Clark, 95, was honored earlier this week for heroism on May 3, 1945, when he served aboard the USS Aaron Ward off the coast of Okinawa. Clark, according to eyewitnesses, saved his ship and hundreds of his shipmates when he risked his life to douse fires that threatened his ship's ammunition locker. If the blaze had reached the locker, the ship would have been destroyed.
Several of Clark's shipmates were decorated for their deeds that day, Clark was not. The reason: He is black, and the Navy, a very segregated service during the war, was reluctant to publicly honor a member of his race. "Racism robbed Carl of recognition," said U.S. Rep. Anna Esho, D-Calif., who urged the Navy to right that wrong.
The Navy finally did so. Secretary of the Navy Roy Mabus personally presented the Navy and Marine Corps Commendation Medal with the Combat Distinguishing Device to Clark, who was wearing his old uniform. "Simply put," Mabus said, "Clark was and is a hero." How true.
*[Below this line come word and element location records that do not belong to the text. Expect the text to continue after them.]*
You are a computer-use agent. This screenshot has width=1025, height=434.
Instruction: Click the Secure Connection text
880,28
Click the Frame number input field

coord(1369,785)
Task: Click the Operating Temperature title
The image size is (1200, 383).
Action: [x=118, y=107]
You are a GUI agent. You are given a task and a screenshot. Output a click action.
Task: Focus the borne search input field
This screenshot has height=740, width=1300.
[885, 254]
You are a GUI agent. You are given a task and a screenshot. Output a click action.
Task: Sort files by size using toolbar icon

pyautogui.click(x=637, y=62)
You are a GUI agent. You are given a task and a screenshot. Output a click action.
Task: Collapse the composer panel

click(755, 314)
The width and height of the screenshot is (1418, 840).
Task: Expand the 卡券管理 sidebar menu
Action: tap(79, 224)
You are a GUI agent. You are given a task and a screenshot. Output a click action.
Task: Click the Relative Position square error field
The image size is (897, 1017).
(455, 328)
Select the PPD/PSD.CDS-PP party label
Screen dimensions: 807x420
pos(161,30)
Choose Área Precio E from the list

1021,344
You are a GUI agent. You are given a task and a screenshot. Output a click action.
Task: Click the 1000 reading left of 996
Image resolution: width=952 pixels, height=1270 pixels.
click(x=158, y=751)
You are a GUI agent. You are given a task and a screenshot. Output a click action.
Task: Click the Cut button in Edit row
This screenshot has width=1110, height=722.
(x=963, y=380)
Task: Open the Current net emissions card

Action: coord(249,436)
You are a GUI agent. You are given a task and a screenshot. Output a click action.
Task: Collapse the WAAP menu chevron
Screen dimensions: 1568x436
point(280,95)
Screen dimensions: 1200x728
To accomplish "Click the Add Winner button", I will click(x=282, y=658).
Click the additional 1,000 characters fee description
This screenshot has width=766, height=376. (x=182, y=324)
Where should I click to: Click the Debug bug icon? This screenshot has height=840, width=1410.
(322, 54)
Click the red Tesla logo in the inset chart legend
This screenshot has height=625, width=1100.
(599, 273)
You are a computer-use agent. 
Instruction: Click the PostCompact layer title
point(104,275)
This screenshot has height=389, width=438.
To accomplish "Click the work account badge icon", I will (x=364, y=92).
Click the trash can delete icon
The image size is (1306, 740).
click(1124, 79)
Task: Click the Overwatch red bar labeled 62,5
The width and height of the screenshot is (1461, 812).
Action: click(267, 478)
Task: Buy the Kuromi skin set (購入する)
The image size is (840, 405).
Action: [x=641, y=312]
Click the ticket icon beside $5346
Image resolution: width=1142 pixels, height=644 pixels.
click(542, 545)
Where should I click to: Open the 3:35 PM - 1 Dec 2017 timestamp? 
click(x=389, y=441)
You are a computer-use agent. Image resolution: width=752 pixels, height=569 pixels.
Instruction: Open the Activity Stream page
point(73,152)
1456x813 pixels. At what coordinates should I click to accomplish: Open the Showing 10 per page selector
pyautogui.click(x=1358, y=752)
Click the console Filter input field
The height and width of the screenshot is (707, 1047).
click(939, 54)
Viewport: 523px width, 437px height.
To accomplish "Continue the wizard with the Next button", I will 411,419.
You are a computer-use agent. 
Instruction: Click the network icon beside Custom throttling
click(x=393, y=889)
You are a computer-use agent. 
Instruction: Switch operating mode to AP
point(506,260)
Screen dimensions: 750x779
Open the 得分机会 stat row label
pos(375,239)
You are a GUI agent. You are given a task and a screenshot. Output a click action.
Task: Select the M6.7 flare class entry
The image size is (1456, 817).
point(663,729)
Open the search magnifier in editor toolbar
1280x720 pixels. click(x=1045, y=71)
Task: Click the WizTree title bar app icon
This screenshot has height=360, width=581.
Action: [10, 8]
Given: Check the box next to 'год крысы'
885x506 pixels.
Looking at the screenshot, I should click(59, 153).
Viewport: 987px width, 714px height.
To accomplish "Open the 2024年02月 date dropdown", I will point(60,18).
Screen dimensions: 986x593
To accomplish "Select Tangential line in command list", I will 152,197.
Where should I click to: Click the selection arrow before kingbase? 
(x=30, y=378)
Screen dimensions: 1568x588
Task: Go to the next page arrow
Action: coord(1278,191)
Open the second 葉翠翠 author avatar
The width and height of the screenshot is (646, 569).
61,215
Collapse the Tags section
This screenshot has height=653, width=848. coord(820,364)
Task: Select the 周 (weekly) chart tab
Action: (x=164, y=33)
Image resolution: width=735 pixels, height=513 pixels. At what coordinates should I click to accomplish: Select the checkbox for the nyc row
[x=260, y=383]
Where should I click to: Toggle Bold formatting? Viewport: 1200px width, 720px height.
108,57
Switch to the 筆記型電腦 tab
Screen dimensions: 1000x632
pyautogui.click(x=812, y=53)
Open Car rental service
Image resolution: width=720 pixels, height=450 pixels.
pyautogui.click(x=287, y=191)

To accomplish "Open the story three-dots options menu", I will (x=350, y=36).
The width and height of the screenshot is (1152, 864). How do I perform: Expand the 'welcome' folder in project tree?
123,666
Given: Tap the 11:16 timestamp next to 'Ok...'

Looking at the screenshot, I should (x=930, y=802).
Clark joined the Navy when the only job available to him was as a steward. "Taking care of officers, feeding them their meals, cleaning their rooms, shining their shoes," Clark recalled. Clark didn't say it but all the officers he served were white. When a ship was attacked, though, stewards were expected to man a battle station. Clark answered that call.
When kamikazes attacked his ship, Clark took his station as a firefighter. He was there when a plane hit the ship, blowing him across the deck and breaking his collarbone. The only survivor in his team, he continued to battle the flames alone -- an act corroborated by his captain and shipmates. He was never recognized for that brave deed.
Mabus finally put things right during the week the nation honors Dr. Martin Luther King Jr., who publicly fought the hatreds that Clark has faced in his lifetime. Clark said that he didn't think he'd live to see they day when his service was honored, adding that he was "overwhelmed" by the honor, that "it was a different country then" and that "things have changed." Thank goodness for the latter.
The honoree called attention to other blacks who served in the Navy and whose acts and deaths were never properly noted. "Those men went down with their ships," he said. "I want to share this honor with all of those men."
Clark's sentiment is apt, and serve as a powerful reminder that the historical wounds inflicted on some Americans by other Americans are sometimes slow to heal.